The 2024 Wheel Reinvention Jam just concluded. See the results.

Why is the DOM so slow?

I don't understand why the DOM is so slow. It's well-known that it is slow, of course - this is why React has its "shadow DOM" and does diffs before performing real DOM operations. But - why? Why should it be so slow to add elements and so slow to access them? Why couldn't React do its diffs against the real DOM? etc.

I made a little benchmark to test simple DOM inserts. It demonstrates a few interesting things, I guess...first, no matter what I do in my tests, getting data into the DOM (not doing a layout and render!) is about 3x slower overall than pushing into a JS array (which I take as the control). Is that reasonable overhead? I'm not really convinced it is for just the data manipulation part of it. And in Firefox, performing updates on the actual DOM instead of using DocumentFragment or innerHTML is dramatically slower.

Firefox results on my PC:

image.png

And Chrome results as well. Chrome seems to have optimized runs of inserts into the actual DOM:

image.png

I would like to know what DOM implementations are actually doing during simple data manipulation. Where is that overhead over plain JS coming from?
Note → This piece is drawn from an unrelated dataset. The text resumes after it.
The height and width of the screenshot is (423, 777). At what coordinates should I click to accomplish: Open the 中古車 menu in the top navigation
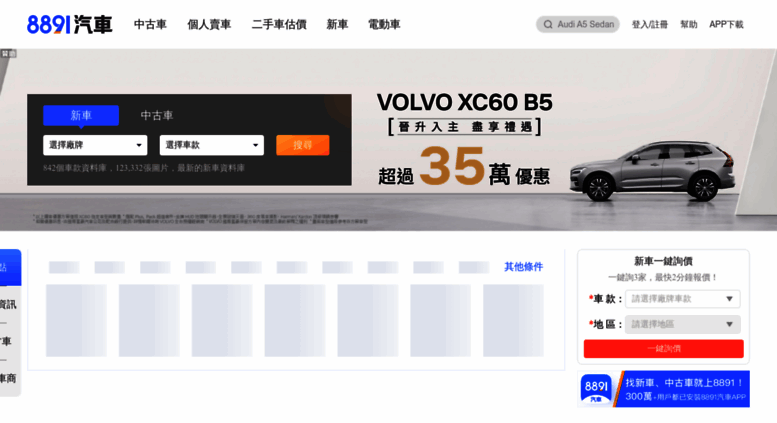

Closing that gap would make a big difference, and could help us avoid pitfalls in future retained-mode UI systems.


Edited by Ben Visness on

It's probably not easy to do but isn't the source code of firefox and chrome available ?

Bruce Dawson's blog sometimes talks about performance issues in chrome, maybe you could try to contact them to find where to start (I believe they work at google on chrome) ?

https://twitter.com/BruceDawson0xB/

One word: cruft.

The DOM evolved in the (early?) 90s as a structure+API for static HTML page layout, with JS dynamic modification as an afterthought, and it never got a proper overhaul before becoming a de facto standard. I think the API functions have to update a bunch of variables on the C++ side to keep everything consistent; it's basically spaghetti. Someone ought to develop a simple replacement for the WWW so we can nuke it... it's just terrible.

I have a neat little JS GUI in my game that I'm interested in spinning off. While I can't say it's efficient as of now, it has the bare essentials of CSS and HTML in pure JS (with a C render backend) totalling ~3 kloc. Could be useful for making lightweight native applications with many of the advantages of browser/electron apps.

btw, I'm new here - is there some place I should say hello?


Edited by synthnostate on

I don't know if this helps or not, but I remember trying to figure out why the DOM was slow myself when trying to optimize a "big" list of items (~1k+) in React and I wound up having to implement a VirtualList. But one of the things I discovered is you can create an HTML page of ~5000 empty divs and load that page directly and it opens pretty much instantly.

Example:

// Save clipboard as test.html
copy('<div>Hello</div>' + Array.from({ length: 5000 }).map((it) => '<div></div>').join('\n') + '<div>World</div>');

NOTE: that on my machine, if I try to "preallocate" ~10k divs my browser page literally hangs for quite some time.

Now that I think of it I can't remember if document.createElement('div') or .appendChild() was actually the slow thing in the DOM API.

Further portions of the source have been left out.